Selected text:
◆ ◆ ◆ ◆ ◆

Ha! I just saw that this has made it to CNN!
What a bunch of kill joys! Come on people, It’s as easy as pissin yerself to poke holes in this scenario. You are all so eager to show how intelligent you are by pointing out the obvious. Of course there were no cell towers in 1928. The creative thinker tries to imagine a way this is possible. Perhaps the woman is using a hand held phone instead of an ear piece because in the future the support infrastructure is all contained in the users phone. Consider the public health policy ramifications, If this woman is from the future, the food police have failed! A fat woman from the future? The future is indeed bright, Bacon is still legal!
This is not a time traveler. No possible way. There would be no reception because there are. no. towers. Simple. The woman looks as though she is holding onto her hat and talking to herself. I do that. All the time.
Sorry but the ‘black bit’ is just shadow from her gloved hand. However, the time-travelling lady is definitely holding something curved or circular in her left hand. It’s concealed and not necessarily bigger than a DVD or make-up mirror! Look at the way her fingers are angled. My guess is that she’s applying make-up. That’s a pity! I prefer to think she’s phoning home!
ok maybe she was fixing her wig?
how can nobody see what she is got
Some short of autism… hand near head and talks to herself…
FFS, the BBC has picked up this “story”! http://www.bbc.co.uk/news/uk-northern-ireland-11646933
Hats of to the fella for getting himself this much publicity for free, over nothing.
I copied and uploaded to Flickr a still from the film about 5mins 10secs in. You can just make out her hand and it looks to me that her fingers are spread too wide for her to be holding anything.

◆ ◆ ◆ ◆ ◆

Data entries:
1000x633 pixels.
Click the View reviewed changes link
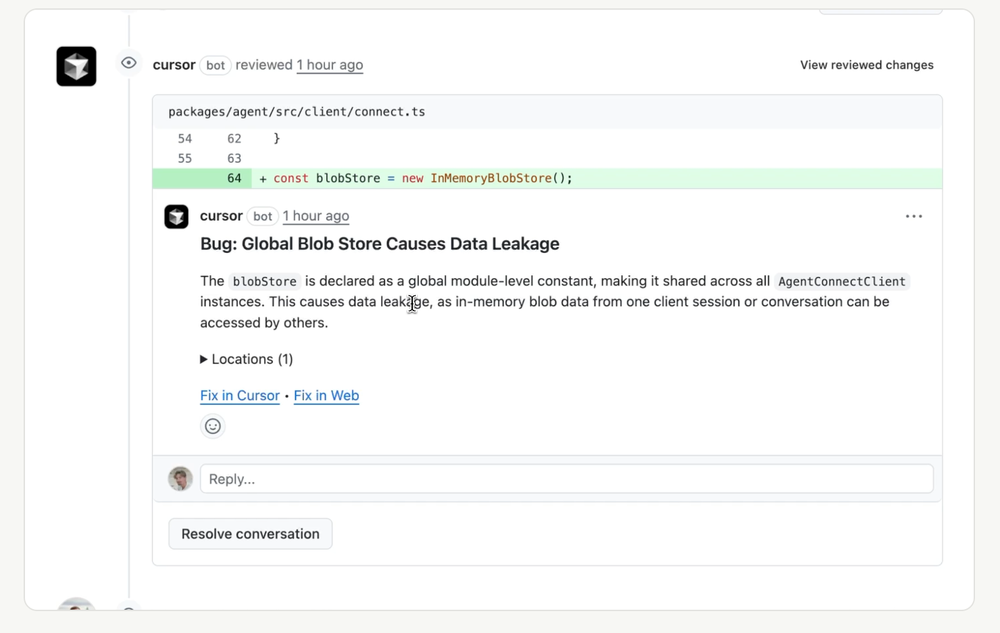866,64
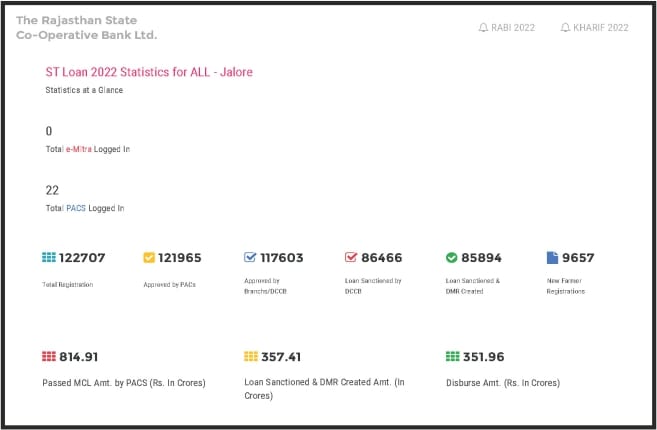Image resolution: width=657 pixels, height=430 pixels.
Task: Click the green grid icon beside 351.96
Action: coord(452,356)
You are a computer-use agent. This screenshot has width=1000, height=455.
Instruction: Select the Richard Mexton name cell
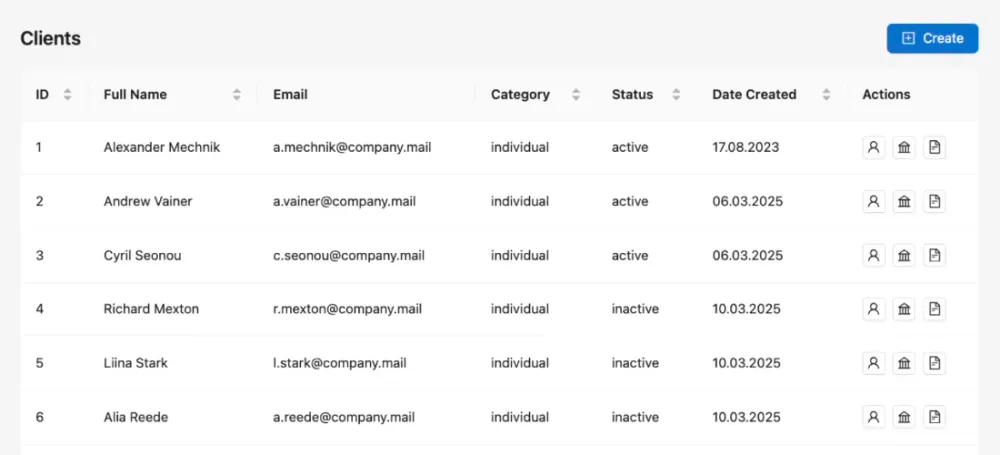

◆ ◆ ◆ ◆ ◆

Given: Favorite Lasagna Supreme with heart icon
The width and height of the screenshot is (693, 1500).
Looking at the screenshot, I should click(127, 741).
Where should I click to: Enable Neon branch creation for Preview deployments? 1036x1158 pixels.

◆ ◆ ◆ ◆ ◆

Exercise directions:
In the comment thread, how far into the film was the still that one commenter uploaded to Flickr?

The completed task:
About 5 minutes 10 seconds in.